That s just it. No one else I have read has managed that, not even Fleming at times.
I only wish that Christopher Wood had written the continuation novels in the 80s as opposed to John Gardner.
He should have written them all. Not familiar with Pearson, Benson, Boyd or Deaver, but the rest have been hopeless.
The only book I didn't get on with of his was Brokenclaw.
Hear, hear! Well said, Barry.
That must have been one of the few continuation-type Bonds you read then, @Ludovico?
Must have been great to have seen that first hand.
I must admit I never connected the Jubilee and the parachute,that makes perfect sense.
Ha ha, I remember getting the novelisation soon after seeing the film for the second time, and being disappointed that it wasn't like the film! Don't know if I finished it or not. Would probably enjoy it a lot more now, but I think I gave my copy away. I'll keep an eye out for it in local charity shops I think.
I'd watch it again if on tonight! :-)
Err, that's what this thread is about!
If The Wizard thinks that Fleming’s first person masterpiece was “run of the mill piece of pulp fiction” he clearly has a very different perspective to PussyNoMore.
That there is a market for this nonsense The Pussy doesn’t doubt. It’s just that with a little creativity, the original source material has so much to offer.
It isn’t for nothing that the Bond film that stands the test of time so well is FRWL. The source is fully respected whilst appropriate cinematic enhancements take it to a different level.

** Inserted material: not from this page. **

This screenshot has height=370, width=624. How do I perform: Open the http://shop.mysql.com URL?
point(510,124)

The same approach taken to the rest of the series could have had great results.
Early era Gardner I don't mind (LR, NLF, NDMB and WLOD are decent enough, the others merely average) but post WLOD things take a definite downturn.
TMFB and DIF have some reasonable elements but Brokenclaw, NSF, Seafire and Cold are all absolutely terrible.

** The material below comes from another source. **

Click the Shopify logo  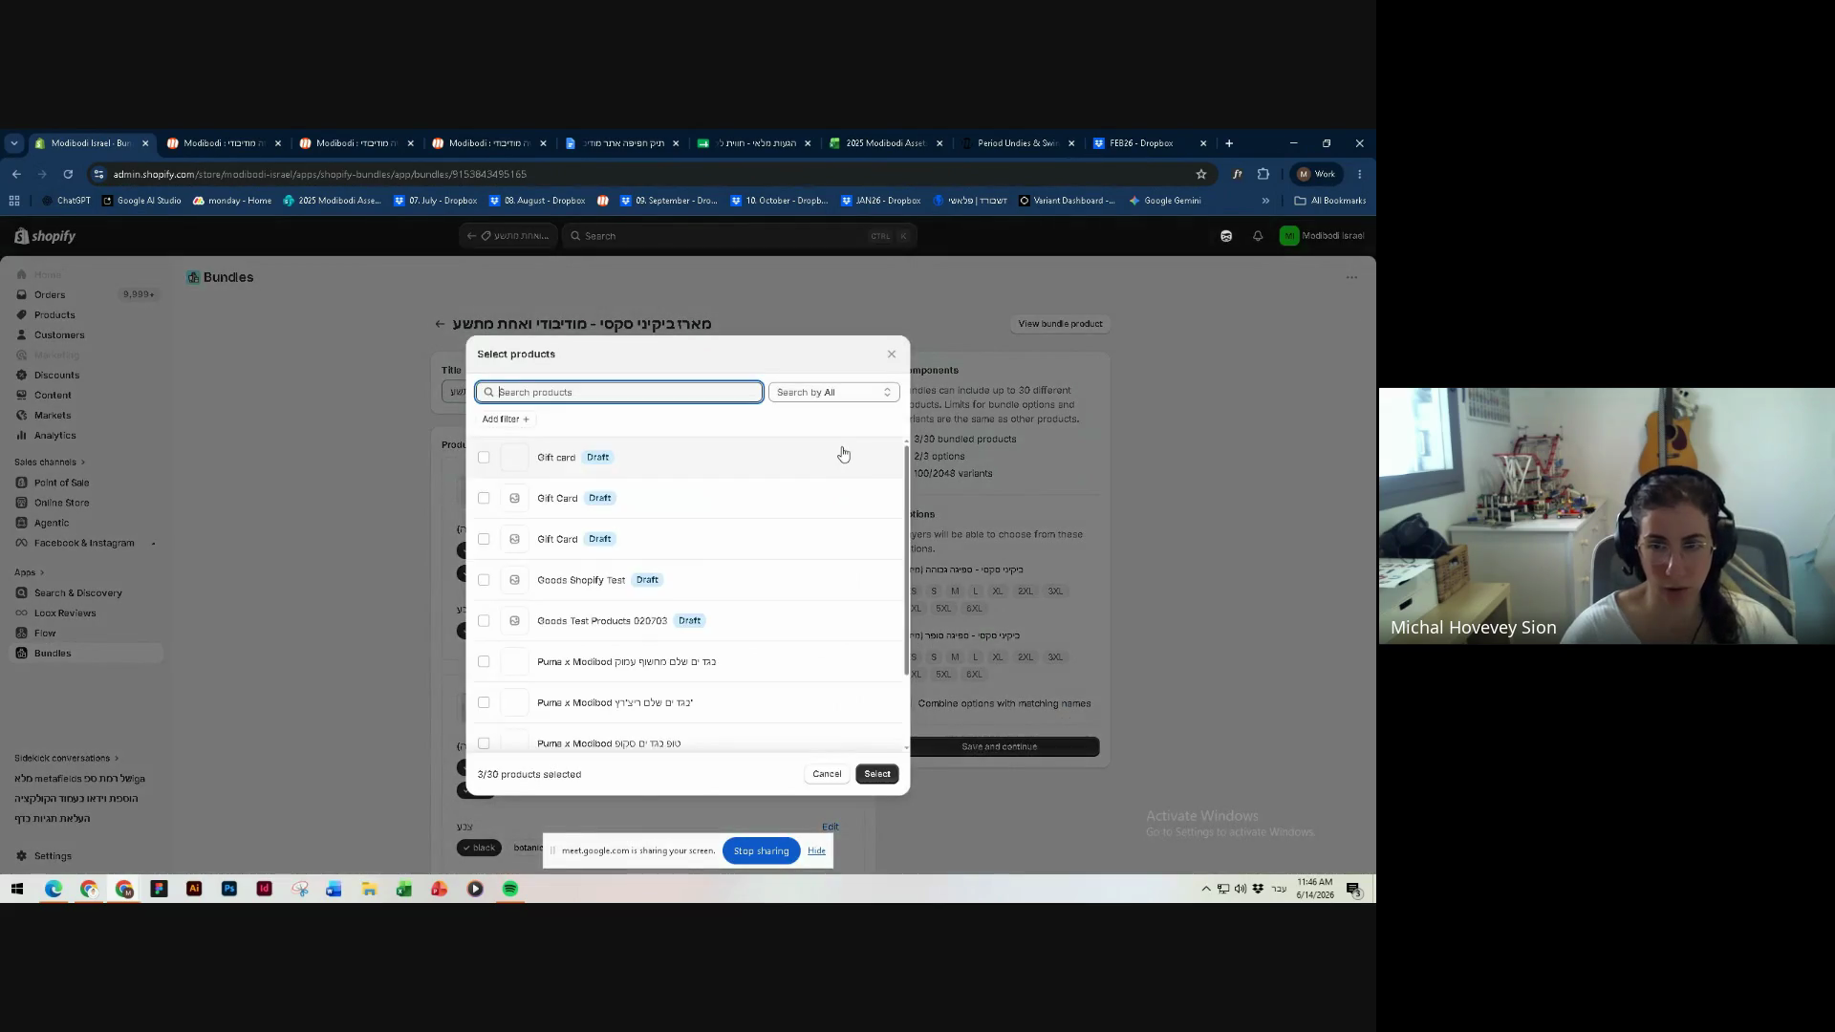coord(45,236)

Not that I've ever blamed John. He had a lot of issues in later life and if Glidrose were throwing money at him to churn another one out then you can't really blame him.
Clearly. Starting with the definition of the word 'masterpiece'.

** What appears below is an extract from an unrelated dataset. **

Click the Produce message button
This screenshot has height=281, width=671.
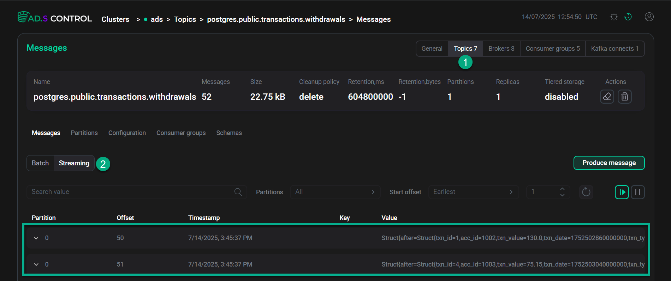(609, 163)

If I want to read about a girl's coming of age story and her early fumblings in a cinema I'll turn to Jackie or Mills & Boon.
If I'm reading a Bond novel I want Bond front and centre doing Bondian stuff against Bondian villains in a Bondian setting.
Not two crappy American thugs committing a shitty insurance fraud and Bond conveniently chancing into the action two thirds of the way through. I don't think it's a coincidence after this interesting, but ultimately failed, experiment that Fleming took the criticism on board and really pulled out all the stops with his next novel and gave us a contender for the best Bond book of all.
It's not that it doesn't have anything to offer, perhaps as a TV movie curio, but in 1977 when Cubby was up against the likes of Jaws and Star Wars to have delivered a faithful adaptation of the novel would have been the end of the series.
You, sorry I mean PussyNoMore, make a somewhat disingenuous argument. Yes the best Bond films are FRWL, OHMSS and CR precisely because they stick to the Fleming source material. However in this case it doesn't really apply as the source material is so far removed from a standard Bond adventure.
If Cubby turned up at the cinema with a mundane story about some girl losing her virginity and then Bond turns up and kills two cartoon gangsters in a run of the mill shootout at a motel then United Artists would probably have been within their rights to sue for gross incompetence.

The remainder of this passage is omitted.